I just going to quote this to keep it in perspective. Yea sweeping it under the rug isnt the way I do things either but I also wouldnt ruin a family dinner over some zealous A hole that has to prove a point at every meeting. Just remember people like this will always get whats coming to them. Im the biggest fan of karma cause I have seen it in action many times. Those times always makes me smile :-D and I feel better for being the better person.
 
I just going to quote this to keep it in perspective. Yea sweeping it under the rug isnt the way I do things either but I also wouldnt ruin a family dinner over some zealous A hole that has to prove a point at every meeting. Just remember people like this will always get whats coming to them. Im the biggest fan of karma cause I have seen it in action many times. Those times always makes me smile :-D and I feel better for being the better person.

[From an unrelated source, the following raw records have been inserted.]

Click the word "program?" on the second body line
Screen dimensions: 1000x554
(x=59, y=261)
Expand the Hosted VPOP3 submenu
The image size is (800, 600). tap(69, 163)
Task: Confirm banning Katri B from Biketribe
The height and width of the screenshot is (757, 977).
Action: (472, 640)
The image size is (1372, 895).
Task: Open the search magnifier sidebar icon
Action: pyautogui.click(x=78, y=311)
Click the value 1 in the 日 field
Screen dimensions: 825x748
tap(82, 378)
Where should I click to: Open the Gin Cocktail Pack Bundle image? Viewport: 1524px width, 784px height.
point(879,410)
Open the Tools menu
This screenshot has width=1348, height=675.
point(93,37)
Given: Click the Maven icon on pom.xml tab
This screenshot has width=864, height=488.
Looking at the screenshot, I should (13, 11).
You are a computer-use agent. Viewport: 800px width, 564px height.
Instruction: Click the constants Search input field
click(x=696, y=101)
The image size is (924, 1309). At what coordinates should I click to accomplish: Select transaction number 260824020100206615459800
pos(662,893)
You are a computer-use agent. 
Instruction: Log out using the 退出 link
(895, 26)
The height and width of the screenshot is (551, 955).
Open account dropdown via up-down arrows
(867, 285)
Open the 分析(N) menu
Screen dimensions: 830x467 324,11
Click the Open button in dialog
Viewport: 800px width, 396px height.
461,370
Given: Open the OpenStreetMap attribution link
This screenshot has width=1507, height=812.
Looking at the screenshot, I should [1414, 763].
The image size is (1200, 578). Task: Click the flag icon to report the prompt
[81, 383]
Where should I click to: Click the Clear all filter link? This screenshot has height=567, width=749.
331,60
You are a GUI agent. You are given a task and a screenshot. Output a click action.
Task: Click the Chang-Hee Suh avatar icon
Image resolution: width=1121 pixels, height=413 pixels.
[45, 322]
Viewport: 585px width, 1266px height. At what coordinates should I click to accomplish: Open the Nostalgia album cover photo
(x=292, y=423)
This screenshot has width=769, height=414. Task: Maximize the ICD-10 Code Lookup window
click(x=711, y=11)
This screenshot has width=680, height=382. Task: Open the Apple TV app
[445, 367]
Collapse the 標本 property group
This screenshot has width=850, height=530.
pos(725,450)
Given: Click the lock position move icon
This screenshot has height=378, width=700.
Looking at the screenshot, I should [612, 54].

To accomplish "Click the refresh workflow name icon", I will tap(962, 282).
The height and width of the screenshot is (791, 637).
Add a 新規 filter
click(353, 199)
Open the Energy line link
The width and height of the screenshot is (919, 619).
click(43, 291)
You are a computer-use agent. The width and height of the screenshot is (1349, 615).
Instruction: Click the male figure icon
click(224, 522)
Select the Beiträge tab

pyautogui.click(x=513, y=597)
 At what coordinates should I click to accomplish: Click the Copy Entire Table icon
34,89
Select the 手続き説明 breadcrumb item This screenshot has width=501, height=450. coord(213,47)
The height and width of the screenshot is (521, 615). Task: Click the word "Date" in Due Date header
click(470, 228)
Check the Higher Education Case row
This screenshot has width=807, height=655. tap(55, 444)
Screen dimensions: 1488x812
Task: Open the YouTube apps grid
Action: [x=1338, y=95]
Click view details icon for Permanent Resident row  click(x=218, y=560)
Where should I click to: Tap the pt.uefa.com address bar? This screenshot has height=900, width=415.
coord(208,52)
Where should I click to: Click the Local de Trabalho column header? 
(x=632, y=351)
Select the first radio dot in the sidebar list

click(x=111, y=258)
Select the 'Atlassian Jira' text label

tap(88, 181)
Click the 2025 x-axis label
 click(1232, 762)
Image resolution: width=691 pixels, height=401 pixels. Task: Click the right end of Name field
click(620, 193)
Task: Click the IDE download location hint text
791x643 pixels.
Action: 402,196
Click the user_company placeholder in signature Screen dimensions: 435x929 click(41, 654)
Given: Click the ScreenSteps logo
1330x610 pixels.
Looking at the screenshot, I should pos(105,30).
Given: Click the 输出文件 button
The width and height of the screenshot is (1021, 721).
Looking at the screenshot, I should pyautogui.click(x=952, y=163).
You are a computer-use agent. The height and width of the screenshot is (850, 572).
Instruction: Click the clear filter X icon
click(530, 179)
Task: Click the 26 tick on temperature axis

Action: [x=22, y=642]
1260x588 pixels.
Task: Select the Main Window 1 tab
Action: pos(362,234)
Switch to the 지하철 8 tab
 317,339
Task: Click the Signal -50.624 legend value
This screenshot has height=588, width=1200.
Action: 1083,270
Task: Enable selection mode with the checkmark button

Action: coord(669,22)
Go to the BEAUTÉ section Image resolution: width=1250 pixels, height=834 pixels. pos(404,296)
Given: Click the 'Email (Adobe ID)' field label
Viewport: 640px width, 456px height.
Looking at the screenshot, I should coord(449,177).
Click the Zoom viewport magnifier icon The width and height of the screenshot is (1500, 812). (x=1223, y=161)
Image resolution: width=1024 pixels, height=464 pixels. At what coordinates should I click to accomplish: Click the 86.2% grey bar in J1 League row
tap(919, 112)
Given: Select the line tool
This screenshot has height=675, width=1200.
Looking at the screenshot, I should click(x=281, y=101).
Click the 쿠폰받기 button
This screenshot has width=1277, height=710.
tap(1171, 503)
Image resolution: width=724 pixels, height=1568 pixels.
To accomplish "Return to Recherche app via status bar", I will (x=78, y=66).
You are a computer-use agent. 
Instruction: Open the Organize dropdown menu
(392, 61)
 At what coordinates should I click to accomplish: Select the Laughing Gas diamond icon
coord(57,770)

Yeah, I'm not a person that sweeps things like this under the rug. Which I believe is the reason the tool bag never comes to our house when we host things at our house. He seemingly always has "things come up". I think he's been to our house one time. And now that I think about it he was awfully quiet the entire time. So odds are he knows where he can get away with it and where he can't.
 
Any chance when the big "taste" happens you can sneak some pron of his ribs???:becky::becky:

I'll dang sure try. And to be fair his ribs might be good. He's a pretty good cook. He just feels the need to put somebody else down in the attempt to show you he's a good cook. Which is not necessary. He makes some of the best seafood gumbo I've tasted. And I've told him as much.